Almodovar est le grand cinéaste espagnol de la fin du vingtième siècle. Il perpétue la malédiction du cinéma de la péninsule, qui veut qu’un seul grand réalisateur (Luis Buñuel, Carlos Saura) émerge par génération. Au-delà, point de salut. Vision floutée de la création cinématographique espagnole ou simple constat ?
Au début des années 80, quand toute une génération de cinéastes ressent l’impérieux besoin de dire la dictature franquiste, Almodovar, en rupture, raconte une Espagne en pleine mutation, envahie par le désir compulsif de goûter à tous les plaisirs qu’on lui avait confisqués.
Le jeune Almodovar, né en 1949 à Calzada de Calavatra, petit village de la Mancha, fait ses premiers pas à Madrid au début des années 70. Il a l’intention d’entrer à l’école de cinéma mais Franco vient d’ordonner sa fermeture. Qu’à cela ne tienne, Pedro achète une caméra super 8 et se lance dans la réalisation de courts-métrages. A cette époque, le jeune réalisateur n’a pas encore choisi totalement sa voie. Il multiplie les participations en écrivant des scénarios pour le théâtre ou des billets d’humeur pour des magazines. Il est au cœur de l’effervescence culturelle madrilène que l’on appellera, quelques années plus tard, la Movida.
















Pepi, Luci, Bom et autres filles du quartier (1980), son premier long métrage, malgré le scandale qu’il suscite est un grand succès. Sur le ton de la comédie corrosive, Almodovar fait jouer à Carmen Maura (qui deviendra l’une de ses actrices fétiches) le rôle d’une ménagère qui, malgré elle, découvre un monde libertin dans lequel elle se complait. Le carcan du « cinéma souvenir » est rompu. Dans ce film, l’absence du rappel à la dictature colle aux aspirations de la société espagnole. L’oubli est de rigueur. Il faut à tout prix éviter de faire le procès du franquisme de peur de réveiller le spectre de la Guerre civile. Pour Almodovar, cette amnésie délibérée est la plus belle revanche que l’on puisse faire sur ces années de plomb.

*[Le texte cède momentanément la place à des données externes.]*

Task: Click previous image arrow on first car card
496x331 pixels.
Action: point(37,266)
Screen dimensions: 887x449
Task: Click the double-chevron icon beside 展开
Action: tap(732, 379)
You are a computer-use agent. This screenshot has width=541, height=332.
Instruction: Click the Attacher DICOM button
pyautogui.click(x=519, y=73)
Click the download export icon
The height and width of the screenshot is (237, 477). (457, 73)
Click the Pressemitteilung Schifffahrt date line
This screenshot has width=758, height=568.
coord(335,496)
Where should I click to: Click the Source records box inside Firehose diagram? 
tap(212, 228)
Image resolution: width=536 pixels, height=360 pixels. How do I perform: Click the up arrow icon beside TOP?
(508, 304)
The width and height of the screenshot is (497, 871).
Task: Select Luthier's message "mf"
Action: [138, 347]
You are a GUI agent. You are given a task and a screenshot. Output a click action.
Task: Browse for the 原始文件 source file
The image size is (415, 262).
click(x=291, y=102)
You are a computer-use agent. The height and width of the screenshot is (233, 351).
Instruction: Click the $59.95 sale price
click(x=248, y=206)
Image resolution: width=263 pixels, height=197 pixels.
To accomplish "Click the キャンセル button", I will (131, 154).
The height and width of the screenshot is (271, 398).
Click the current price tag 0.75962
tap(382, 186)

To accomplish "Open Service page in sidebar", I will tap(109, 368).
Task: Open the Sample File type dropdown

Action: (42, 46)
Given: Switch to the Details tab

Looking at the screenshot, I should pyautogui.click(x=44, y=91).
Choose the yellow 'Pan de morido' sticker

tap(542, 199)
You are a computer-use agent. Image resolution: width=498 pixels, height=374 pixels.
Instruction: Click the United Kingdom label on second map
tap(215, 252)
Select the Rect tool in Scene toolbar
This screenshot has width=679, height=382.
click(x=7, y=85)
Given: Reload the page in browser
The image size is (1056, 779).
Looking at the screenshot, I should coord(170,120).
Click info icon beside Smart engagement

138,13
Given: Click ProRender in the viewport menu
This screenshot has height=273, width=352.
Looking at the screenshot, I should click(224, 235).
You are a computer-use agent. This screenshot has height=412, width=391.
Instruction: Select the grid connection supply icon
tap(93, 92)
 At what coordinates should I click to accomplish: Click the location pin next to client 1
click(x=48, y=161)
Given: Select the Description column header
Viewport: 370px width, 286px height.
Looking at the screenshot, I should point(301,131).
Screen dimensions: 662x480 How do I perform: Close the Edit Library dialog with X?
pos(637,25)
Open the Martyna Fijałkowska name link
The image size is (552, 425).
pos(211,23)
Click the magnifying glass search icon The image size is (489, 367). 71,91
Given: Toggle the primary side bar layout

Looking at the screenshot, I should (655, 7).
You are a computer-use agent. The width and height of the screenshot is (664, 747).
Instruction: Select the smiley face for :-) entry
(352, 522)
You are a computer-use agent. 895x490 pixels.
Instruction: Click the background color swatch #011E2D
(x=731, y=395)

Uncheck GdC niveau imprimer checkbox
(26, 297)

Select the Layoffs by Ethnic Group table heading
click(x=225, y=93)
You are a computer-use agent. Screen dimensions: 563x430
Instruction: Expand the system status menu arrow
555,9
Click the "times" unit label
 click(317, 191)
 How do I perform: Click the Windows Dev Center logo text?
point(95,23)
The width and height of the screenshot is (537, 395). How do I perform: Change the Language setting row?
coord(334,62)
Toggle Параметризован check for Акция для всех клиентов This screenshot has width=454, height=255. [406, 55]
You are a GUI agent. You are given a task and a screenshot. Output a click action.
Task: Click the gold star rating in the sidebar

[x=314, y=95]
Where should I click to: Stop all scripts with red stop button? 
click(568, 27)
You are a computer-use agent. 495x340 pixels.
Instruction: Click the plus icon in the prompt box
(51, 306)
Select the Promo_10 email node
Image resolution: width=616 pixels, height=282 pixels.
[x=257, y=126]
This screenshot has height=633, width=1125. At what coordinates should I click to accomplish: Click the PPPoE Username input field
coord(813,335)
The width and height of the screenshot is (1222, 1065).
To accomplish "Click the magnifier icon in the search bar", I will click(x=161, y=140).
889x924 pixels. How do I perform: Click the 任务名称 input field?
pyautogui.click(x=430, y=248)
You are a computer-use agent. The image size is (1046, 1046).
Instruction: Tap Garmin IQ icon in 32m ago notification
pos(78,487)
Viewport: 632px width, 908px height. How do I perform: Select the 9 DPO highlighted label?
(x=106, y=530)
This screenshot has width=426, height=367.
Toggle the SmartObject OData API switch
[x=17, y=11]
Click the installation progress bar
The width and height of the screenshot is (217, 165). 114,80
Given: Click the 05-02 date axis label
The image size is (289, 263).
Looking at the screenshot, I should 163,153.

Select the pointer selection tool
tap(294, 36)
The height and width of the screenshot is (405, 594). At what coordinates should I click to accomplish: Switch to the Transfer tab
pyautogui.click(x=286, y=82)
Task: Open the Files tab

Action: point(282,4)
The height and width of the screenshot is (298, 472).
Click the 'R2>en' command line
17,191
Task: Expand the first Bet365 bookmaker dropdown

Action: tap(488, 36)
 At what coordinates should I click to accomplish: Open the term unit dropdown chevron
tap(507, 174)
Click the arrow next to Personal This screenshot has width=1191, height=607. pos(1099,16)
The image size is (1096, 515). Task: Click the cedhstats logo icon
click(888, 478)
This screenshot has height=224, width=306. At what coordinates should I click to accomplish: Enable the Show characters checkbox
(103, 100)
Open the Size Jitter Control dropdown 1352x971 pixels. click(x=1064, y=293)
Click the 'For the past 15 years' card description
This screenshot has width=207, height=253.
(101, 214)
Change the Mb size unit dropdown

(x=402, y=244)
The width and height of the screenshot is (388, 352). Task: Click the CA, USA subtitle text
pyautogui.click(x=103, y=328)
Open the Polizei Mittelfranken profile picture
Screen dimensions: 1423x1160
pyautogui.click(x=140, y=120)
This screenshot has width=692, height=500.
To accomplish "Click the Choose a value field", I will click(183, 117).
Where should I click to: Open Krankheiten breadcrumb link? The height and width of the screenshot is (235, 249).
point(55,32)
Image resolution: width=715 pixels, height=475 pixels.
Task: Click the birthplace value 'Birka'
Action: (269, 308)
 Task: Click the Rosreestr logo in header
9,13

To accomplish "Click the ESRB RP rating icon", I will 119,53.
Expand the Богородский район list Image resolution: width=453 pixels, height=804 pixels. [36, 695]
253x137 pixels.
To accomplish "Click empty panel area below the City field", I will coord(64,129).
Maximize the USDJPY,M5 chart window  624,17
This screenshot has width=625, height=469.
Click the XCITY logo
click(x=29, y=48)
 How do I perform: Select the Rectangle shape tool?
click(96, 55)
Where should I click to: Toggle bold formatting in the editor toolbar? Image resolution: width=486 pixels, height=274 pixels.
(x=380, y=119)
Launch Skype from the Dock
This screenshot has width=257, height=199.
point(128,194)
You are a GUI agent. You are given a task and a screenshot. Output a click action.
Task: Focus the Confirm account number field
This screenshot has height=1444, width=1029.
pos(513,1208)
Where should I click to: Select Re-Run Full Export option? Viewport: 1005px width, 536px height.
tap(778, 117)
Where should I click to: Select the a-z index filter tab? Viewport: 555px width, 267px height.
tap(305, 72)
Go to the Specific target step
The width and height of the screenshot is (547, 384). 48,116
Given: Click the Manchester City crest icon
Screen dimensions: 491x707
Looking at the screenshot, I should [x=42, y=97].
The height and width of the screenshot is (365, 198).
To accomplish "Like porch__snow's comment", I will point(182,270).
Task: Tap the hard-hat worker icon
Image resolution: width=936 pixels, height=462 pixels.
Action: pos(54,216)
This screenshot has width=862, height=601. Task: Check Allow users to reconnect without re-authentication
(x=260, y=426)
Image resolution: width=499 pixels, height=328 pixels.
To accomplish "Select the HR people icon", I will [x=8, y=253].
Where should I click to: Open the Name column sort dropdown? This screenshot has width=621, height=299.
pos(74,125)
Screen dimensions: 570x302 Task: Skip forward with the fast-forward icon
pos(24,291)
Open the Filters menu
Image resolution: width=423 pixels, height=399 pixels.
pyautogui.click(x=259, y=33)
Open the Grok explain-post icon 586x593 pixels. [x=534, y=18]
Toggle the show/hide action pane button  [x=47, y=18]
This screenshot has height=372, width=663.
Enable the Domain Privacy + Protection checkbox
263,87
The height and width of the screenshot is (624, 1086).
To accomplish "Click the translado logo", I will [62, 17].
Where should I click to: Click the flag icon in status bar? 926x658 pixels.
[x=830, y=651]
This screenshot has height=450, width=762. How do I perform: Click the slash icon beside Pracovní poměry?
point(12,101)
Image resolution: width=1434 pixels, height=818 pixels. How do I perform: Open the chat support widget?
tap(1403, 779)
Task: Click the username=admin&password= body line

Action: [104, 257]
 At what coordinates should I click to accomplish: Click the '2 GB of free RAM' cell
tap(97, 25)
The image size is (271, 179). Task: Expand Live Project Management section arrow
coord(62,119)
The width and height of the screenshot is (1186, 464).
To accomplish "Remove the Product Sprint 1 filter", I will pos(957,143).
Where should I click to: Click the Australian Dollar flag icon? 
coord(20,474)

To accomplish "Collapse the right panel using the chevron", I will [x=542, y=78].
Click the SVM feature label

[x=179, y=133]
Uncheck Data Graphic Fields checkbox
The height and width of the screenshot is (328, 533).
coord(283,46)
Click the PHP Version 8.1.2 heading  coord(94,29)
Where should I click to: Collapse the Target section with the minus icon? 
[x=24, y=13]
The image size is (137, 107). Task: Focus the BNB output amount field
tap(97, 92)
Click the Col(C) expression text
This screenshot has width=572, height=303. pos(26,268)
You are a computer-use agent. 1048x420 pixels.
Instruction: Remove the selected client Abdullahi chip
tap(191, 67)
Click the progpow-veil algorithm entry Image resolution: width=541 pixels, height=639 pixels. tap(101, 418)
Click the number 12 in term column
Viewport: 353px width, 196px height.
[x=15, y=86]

Mais cette rupture avec le passé est loin d’être le seul aspect de la modernité du cinéaste. Les personnages qu’il met en scène sont tout aussi atypiques : des travestis, des bonnes sœurs, des junkies, des curés, des toreros, des homosexuels…. Et il est étonnant de voir comment cette ménagerie s’impose si simplement à nous et fait sens. C’est qu’au delà de l’aspect baroque, voire provoquant de ces personnages, la trame narrative plonge dans des répertoires classiques du cinéma. Qu’est-ce que j’ai fait pour mériter ça ? (1984), comédie noire sur la décomposition d’une famille, puise dans l’univers du néo-réalisme italien de De Sica et de Rossellini. La loi du désir (1987) et Matador (1988) révèlent le goût d’Almodovar pour les tragédies passionnelles dans lesquelles l’amour n’a de finalité que dans la mort. Femmes au bord de la crise de nerfs (1988), inspiré de La Voix Humaine de Cocteau, est un vaudeville à la Feydeau, tout comme Kika (1993), qui dérive vers une fin perverse dénonçant le cynisme des médias. Talons Aiguilles (1991) utilise les ressorts du film policier pour mieux mettre en scène les relations d’une mère et d’une fille. Tout sur ma mère (1998) renoue avec les artifices du mélo, avec les plus classiques des récits familiaux, tout en apportant son lot d’excentricité et d’humour. Il en va de même pour Parle avec elle (2001), La mauvaise éducation (2003) ou Volver (2006).
Si Almodovar s’inspire de tout un pan de l’histoire du cinéma et des rouages classiques des mélodrames, il y ajoute une touche de complexité qui rend toujours vraisemblable des histoires invraisemblables. Il a tout particulièrement cette faculté à rendre compte avec justesse de la sensibilité féminine. Il éprouve d’ailleurs une profonde fascination pour le beau sexe, notamment dans sa capacité à feindre. Sa mère, qui était écrivain public, avait le don de transformer les lettres familiales qu’elle lisait à ses clients afin d’en atténuer certaines réalités difficiles. Elle lui a de cette manière montré comment la réalité avait besoin de la fiction pour être plus complète, plus vivable. Un principe qu’il n’a de cesse d’appliquer dans ses films et qui lui permet de conjuguer les contraires avec aisance.